Ian Simmons launched Kicking the Seat in 2009, one week after seeing Nora Ephron’s Julie & Julia. His wife proposed blogging as a healthier outlet for his anger than red-faced, twenty-minute tirades (Ian is no longer allowed to drive home from the movies).

The Kicking the Seat Podcast followed three years later and, despite its “undiscovered gem” status, Ian thoroughly enjoys hosting film critic discussions, creating themed shows, and interviewing such luminaries as Gaspar NoéRachel BrosnahanAmy Seimetz, and Richard Dreyfuss.

Ian is a member of the Chicago Film Critics Association. He also has a family, a day job, and conflicted feelings about referring to himself in the third person.

House (1986)

Extreme Home Takeover

I've lost a little respect for Sam Raimi. Until recently, I'd considered 1987's Evil Dead 2 to be the benchmark of horror-comedy. The co-writer/director's story of a man battling evil forces and his own sanity in a remote cabin put a Looney Tunes spin on 80s splatter films. Alternately scary and silly, and brimming with imagination, it changed the way I looked at movies. 

Yesterday, I watched House.

Released in 1986, it stars William Katt as Roger Cobb, a horror novelist and Vietnam Vet battling evil forces and his own sanity in a spooky, old house. It's also a horror-comedy and, for those keeping score, it came out a year Bruce Campbell kicked Deadite ass in the woods. I'm not accusing anyone of theft, and I'm not saying that House is better than Evil Dead 2, but Raimi's novelty and genius are a bit tarnished.

With Harry Manfredini composing the music, Ronn Carroll and Steven Williams popping up in bit rolls, and Steve Miner at the helm of a Sean Cunningham production, House plays like a Who's Who of the Friday the 13th Franchise. But mixed in with traditional jump scares are moments of plain weirdness, such as Roger battling a giant, mounted swordfish and fending off a slimy demon that lives in his closet.* He also imagines his ex-wife, Sandy (Kay Lenz), manifesting as a screeching, gray blob of frizzy hair and razor-teeth--which he chops into pieces and buries in the back yard.

Further complicating the film's tone are the "A" story's serious elements. Following his aunt's apparent suicide, Roger moves into her house to work on a non-fiction book about Viet Nam. War flashbacks coincide with visions of his missing son, Jimmy (Erik and Mark Silver), whose disappearance wrecked his marriage. A good chunk of this movie is pure Stephen King, but those chunks float in a sea of rubber monster limbs, flying gardening tools, and wacky-neighbor gags (George Wendt plays the sports-and-pizza-loving busybody who reluctantly comes to Roger's aid).

You're correct in thinking that this sounds like a mess. But for the most part, it works--largely due to Katt.
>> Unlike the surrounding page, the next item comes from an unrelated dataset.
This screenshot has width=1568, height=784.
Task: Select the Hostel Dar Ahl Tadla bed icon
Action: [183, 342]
Whereas Bruce Campbell's Ash character in the Evil Dead movies is basically a cartoon character, Roger Cobb feels like a disturbed and luckless human being. Katt perfectly balances comedy and pathos in ways that transcend Ethan Wiley's screenplay. Even as the movie crumbles around him in the latter part of the third act, the star maintains dignity and believability.
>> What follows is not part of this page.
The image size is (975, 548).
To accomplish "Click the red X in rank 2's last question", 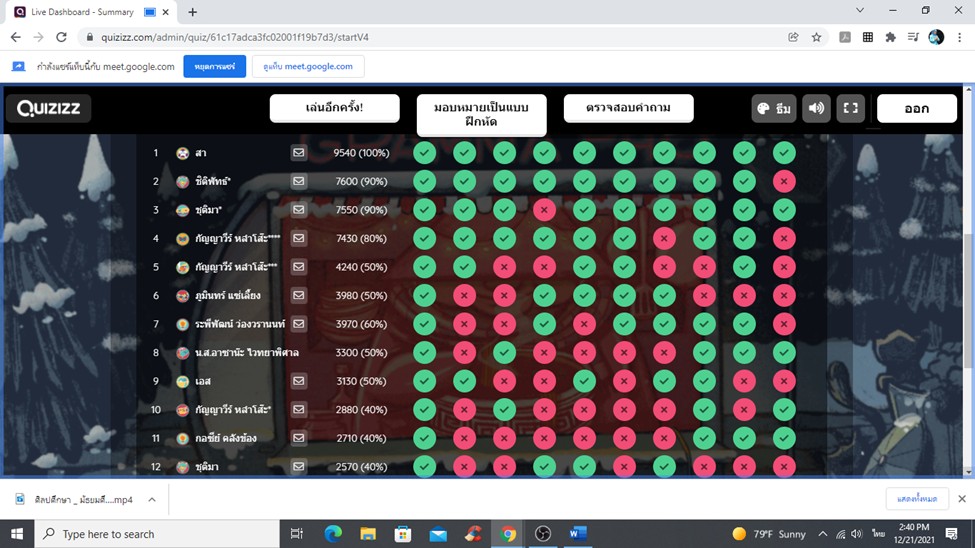I will tap(784, 181).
About that crumbling: I would love to visit the alternate universe in which Fred Dekker wrote and directed House. In our world, he merely conceived the story, and it's clear that Miner and Wiley were a bit out of their depth in transitioning from horror to comedy to action. Dekker, you may know, created two overlooked, off-beat genre classics, Night of the Creeps and The Monster Squad. Both toyed with genre conventions and infused heavier themes with outright silliness. I'd like to believe that Dekker could've straightened out some of House's kinks, but I'm the king of wishful thinking.

The key to appreciating House's relationship to Evil Dead 2, I guess, is realizing that Miner and Wiley beat Raimi to the punch, but Raimi innovated their innovations. Still, House is a cool little Easter egg hunt for horror fans, and a creepy/funny distraction for casual viewers. 

*A demon that, coincidentally, looks and functions almost exactly like the corridor creature from Hellraiser--another film that House pre-dates by about a year.